Writing good tests for code you care about is a creative process as much as it is an engineering discipline. You sometimes must find a balance between doing things the right way and doing things the effective way. The closer your tests are to the real usage patterns of your code the more accurate they are, but the faster and easier, the better your tests are to help you find defects.
Slow but accurate tests won't get run, while fast bug buggy tests won't produce any trust.
This dichotomy is often obvious in tests which must interact with multiple parts of a system, such as a database and a business logic layer. While many people say "Pull out your favorite mock object library and get to work!", I find mock objects are scalpels, not hammers, in that you need them for only a few specialized and precise operations, not a tool you'd use every day.
Consider databases.
One of my projects at work is a database-backed B2C web site. The schema is under fairly active development (I deployed a new version of the site with a big change to the schema an hour ago and have at least two more updates this week). I have a version of the live database handy for testing purposes (with user information scrubbed out, or where that's not possible, salted and hashed), but I almost never use it. (I only use it when verifying that a deployment will succeed before performing the deployment.)

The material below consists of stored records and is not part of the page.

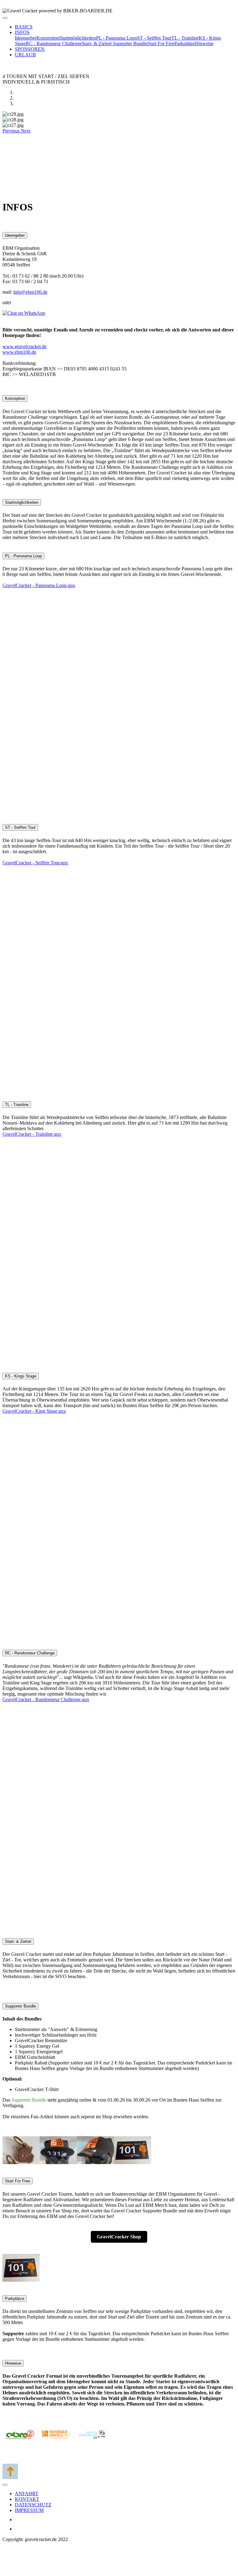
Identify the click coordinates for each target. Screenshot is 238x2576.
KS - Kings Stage (20, 1376)
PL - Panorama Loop (116, 38)
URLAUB (25, 54)
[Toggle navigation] (4, 18)
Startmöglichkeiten (78, 38)
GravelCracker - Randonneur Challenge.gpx (45, 1699)
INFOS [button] (22, 32)
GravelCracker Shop (119, 2236)
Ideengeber (26, 38)
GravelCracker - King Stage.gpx (34, 1411)
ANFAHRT (26, 2493)
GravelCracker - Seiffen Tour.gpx (35, 862)
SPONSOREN (30, 49)
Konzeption (48, 38)
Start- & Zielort (97, 43)
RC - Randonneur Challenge (54, 43)
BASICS (24, 26)
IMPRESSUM (29, 2510)
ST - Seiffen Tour (154, 38)
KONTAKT (27, 2499)
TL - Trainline (185, 38)
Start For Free (161, 43)
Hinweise (204, 43)
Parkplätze (184, 43)
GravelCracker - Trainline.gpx (31, 1134)
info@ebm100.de (30, 292)
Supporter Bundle (130, 43)
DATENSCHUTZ (33, 2504)
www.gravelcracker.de (24, 346)
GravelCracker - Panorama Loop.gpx (38, 585)
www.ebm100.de (19, 352)
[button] (11, 130)
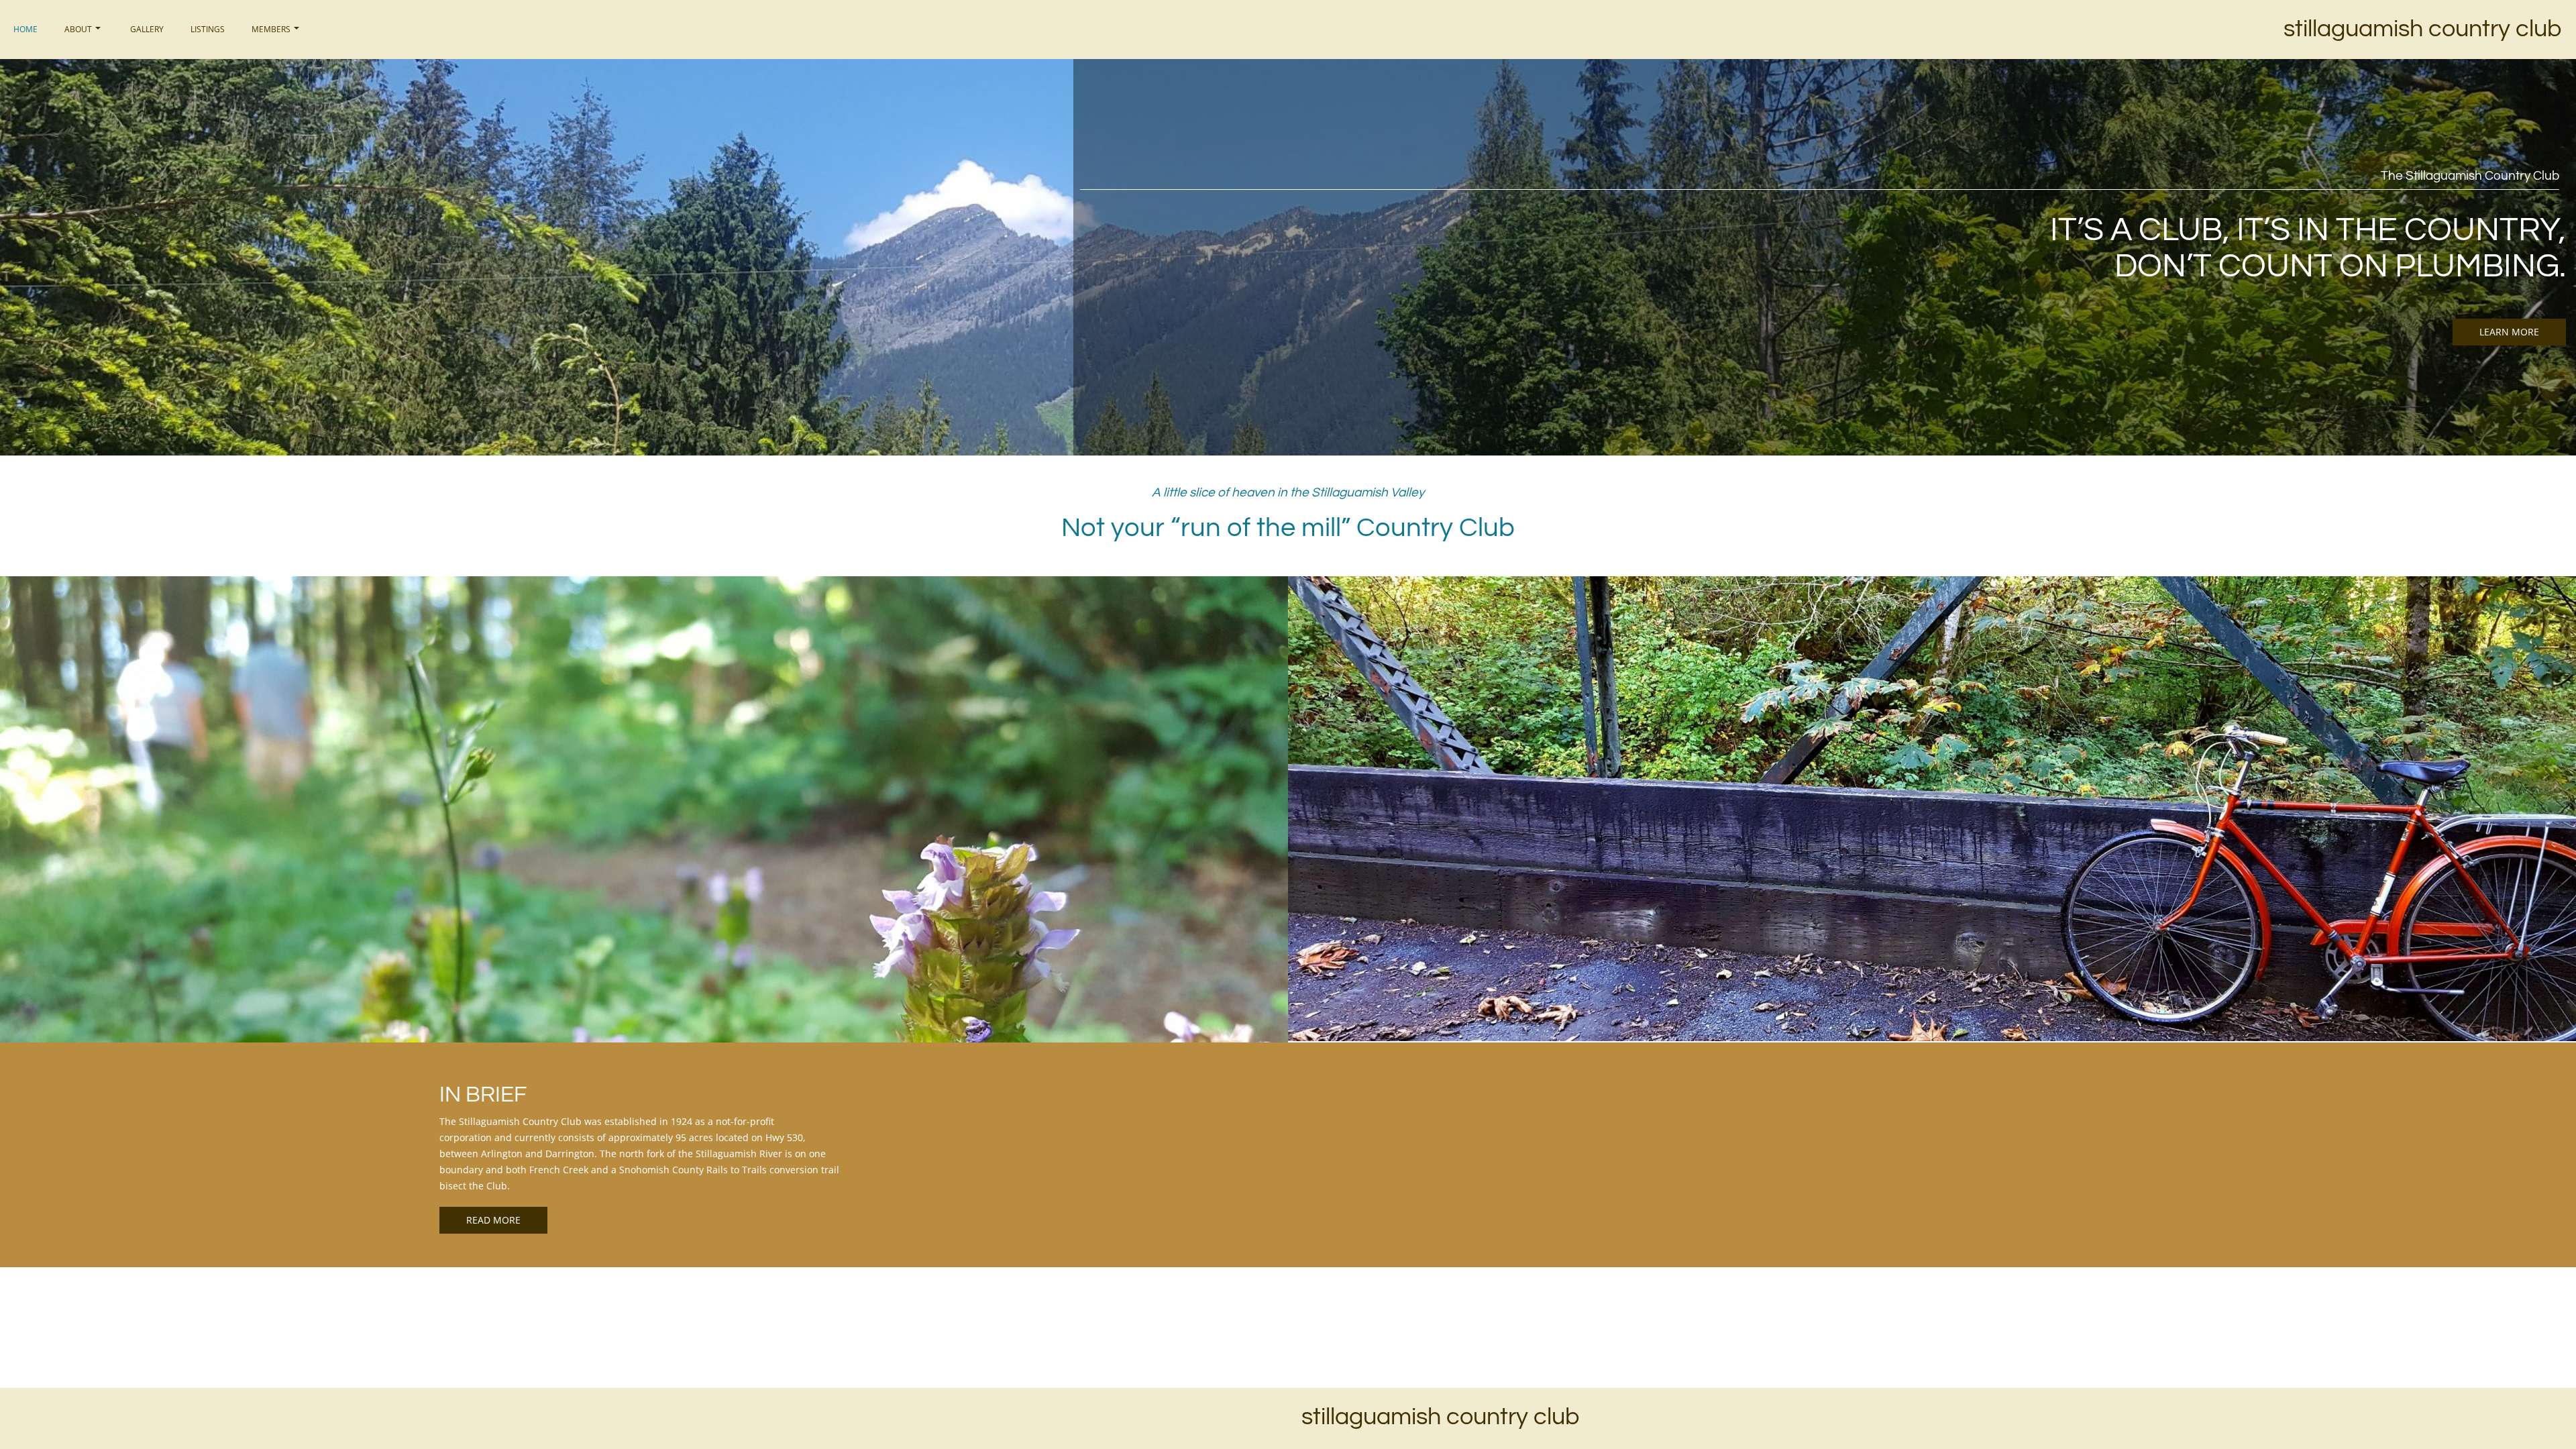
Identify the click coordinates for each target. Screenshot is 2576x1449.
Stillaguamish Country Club (2422, 29)
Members (271, 29)
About (78, 29)
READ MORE (493, 1220)
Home (25, 29)
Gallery (147, 29)
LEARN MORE (2509, 331)
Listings (208, 29)
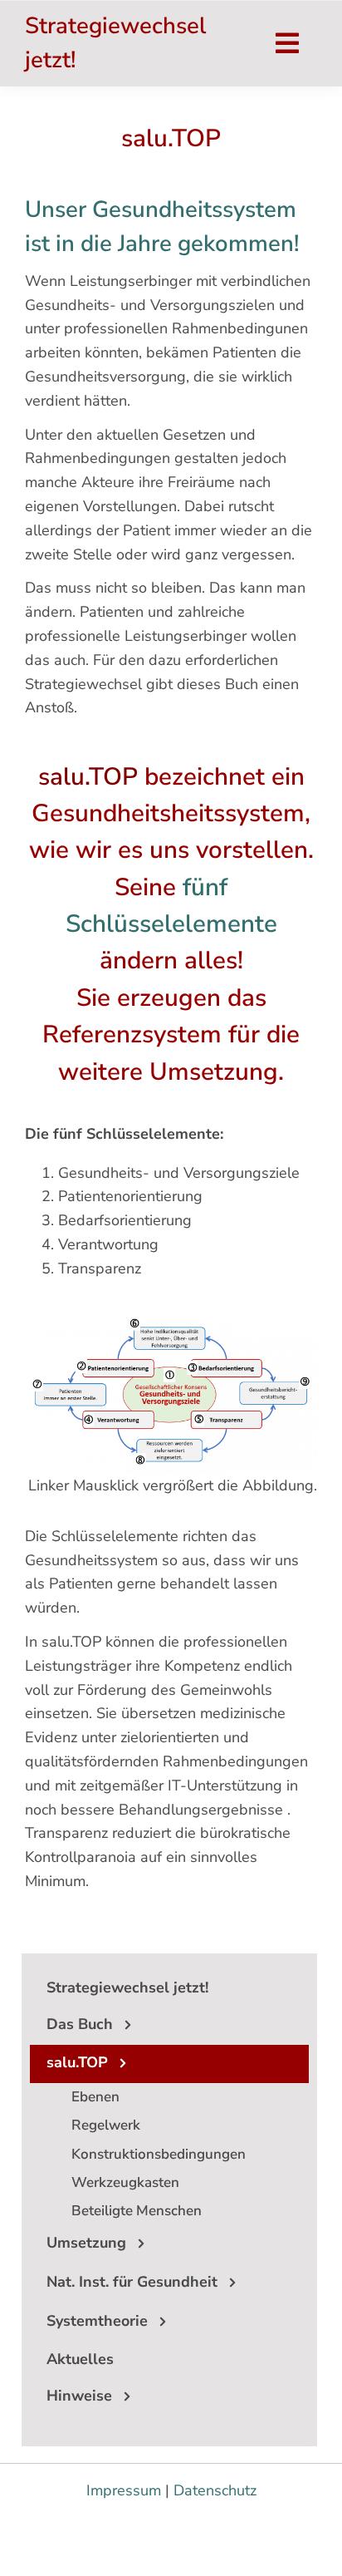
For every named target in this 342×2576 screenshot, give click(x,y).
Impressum (123, 2490)
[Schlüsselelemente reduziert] (171, 1320)
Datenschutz (214, 2490)
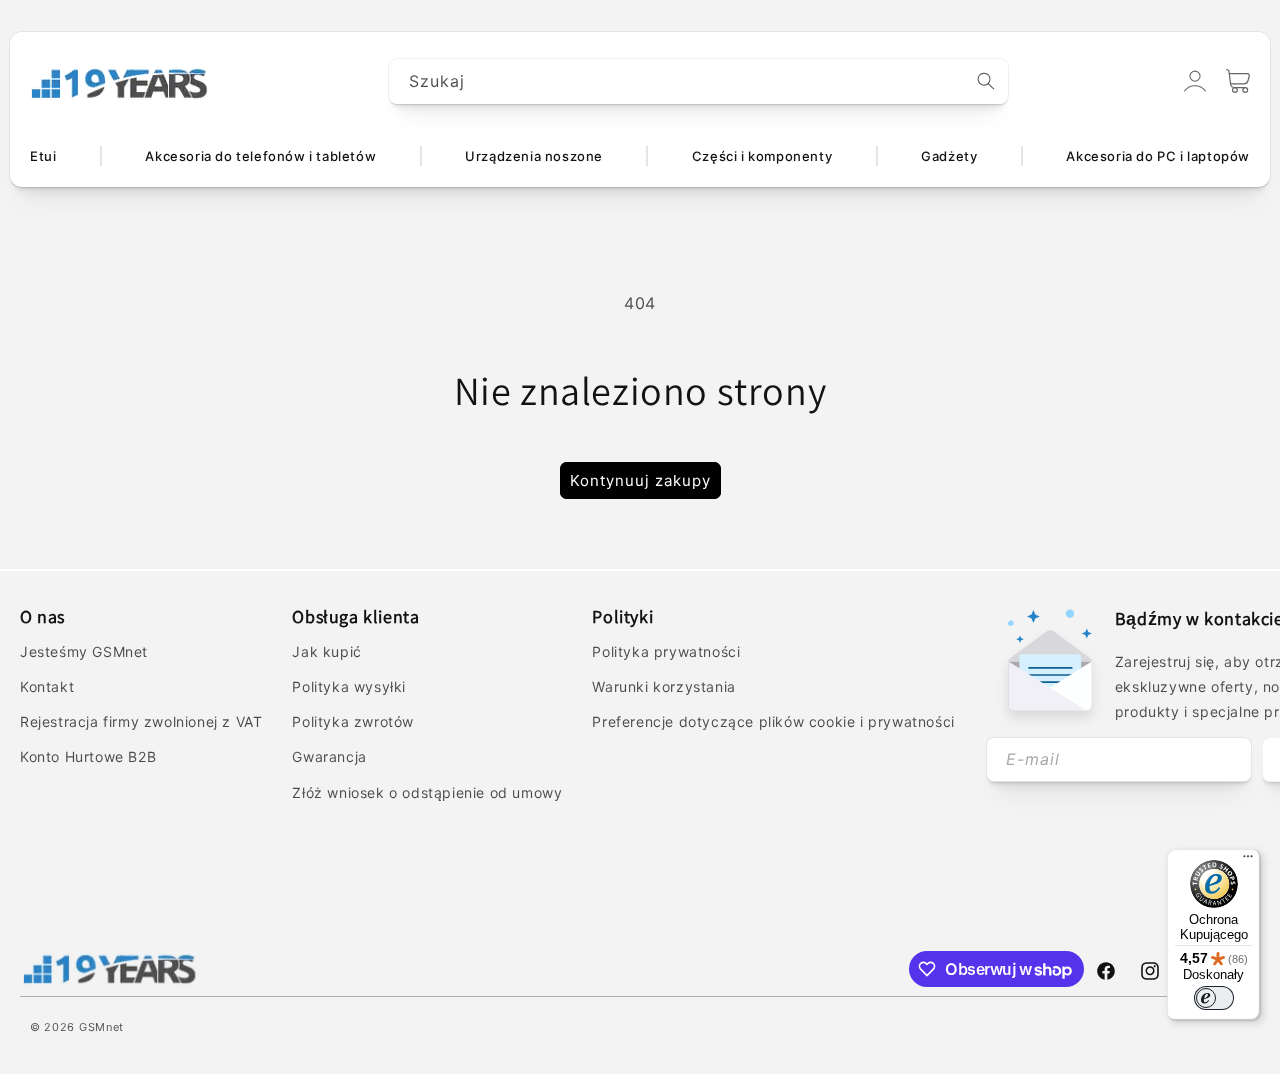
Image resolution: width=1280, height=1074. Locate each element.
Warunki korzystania (663, 686)
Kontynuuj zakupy (640, 480)
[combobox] (699, 81)
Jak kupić (326, 651)
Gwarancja (329, 756)
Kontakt (47, 686)
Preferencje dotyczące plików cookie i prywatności (773, 721)
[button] (1238, 81)
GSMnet (101, 1027)
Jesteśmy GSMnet (84, 651)
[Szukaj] (986, 81)
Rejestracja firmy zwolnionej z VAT (141, 721)
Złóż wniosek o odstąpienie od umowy (427, 792)
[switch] (1214, 998)
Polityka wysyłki (349, 686)
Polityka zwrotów (353, 721)
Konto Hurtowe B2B (88, 756)
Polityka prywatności (666, 651)
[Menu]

Instead, I use DBICx::TestDatabase
and a hand-selected subset of data for all of the tests. DBICx::TD
takes my existing schema and creates a SQLite database in memory (not on the
disk at all) and returns a DBIx::Class
schema object connected to
that database. My initialization code dumps in some fixture data, and then it's
ready to use in all of my tests.
Again, that database is not on disk. This has at least two benefits. First, it's a lot faster than a database on disk, because it has to do less IO. Even if I'm very careful about wrapping operations in transactions, waiting for data to hit a platter is still a lot slower than waiting for data to hit RAM. Second, every process has its own unique database in memory and there's no contention for the disk or a single database file. My tests are trivially parallelizable in this respect.
All of the setup code is in my test library, t::DB
. (I could
use lib 't/lib';
, but I haven't needed that yet.) The relevant
code looks like this:
package t::DB;
use strict;
use warnings;
use Try::Tiny;
use DBICx::TestDatabase;
use MyApp ();
use Test::WWW::Mechanize::Catalyst 'MyApp';
use File::Touch;
make_cached_components();
my $schema;
sub make_schema { $schema ||= DBICx::TestDatabase->new( shift ) }
sub install_test_database
{
my ($app, $schema) = @_;
MyApp->model( 'DB' )->schema( $schema );
MyApp->log->disable( 'warn' );
}
sub import
{
my $self = shift;
my $appname = 'MyApp';
my $schema_name = $appname . '::Schema';
my $schema = make_schema( $schema_name );
install_test_database( $appname, $schema );
try
{
create_security_questions( $schema->resultset( 'SecurityQuestion' ) );
create_user_roles( $schema->resultset( 'Role' ) );
create_users( $schema->resultset( 'User' ) );
create_invitations( $schema->resultset( 'Invitation' ) );
create_sectors( $schema->resultset( 'Sector' ) );
create_industries( $schema->resultset( 'Industry' ) );
create_stocks( $schema->resultset( 'Stock' ) );
}
catch
{
my $exception = $_;
BAIL_OUT( 'Fixture creation failed: ' . $exception );
};
# ...
}
When a test file uses this library, the import()
method creates
a new test database for my application's schema. (The schema classes are
already in memory thanks to the use
lines which bring them in as a
dependency of the app.) The make_schema()
lines initialize a
closure variable containing the schema object.
Before today, this code went to some contortions using Catalyst::Test to swap
the existing application's schema with the generated schema, but now all it has
to do is to call install_test_database()
, and Catalyst behaves as
if it had connected to the schema using the in-memory database from the
start.
As a bonus, I removed a couple of dependencies and deleted a few lines of ugly code.
You can take this approach and use it on your own (unless you have complex database logic SQLite can't handle, and even then I'd work with this design for a long time before I gave it up voluntarily). You can take a more general principle from it as well: make it easy to swap components in and out of your application. The schema layer adds business logic to my data storage, but it's also valuable because it presents an interface between a database and my application. Anything polymorphic (or even allomorphic) to that interface should suffice to give me confidence between tests and deployed application.
(Of course the deployed database on disk has to match the schema in memory, but I did mention we have another mechanism to test that.)
For Galileo, by cleverly abstracting my initial database setup code, which uses the Mojo::Command cli system, I can hook into it in my testing to create an in-memory database as you do, and inject the data quickly right before testing.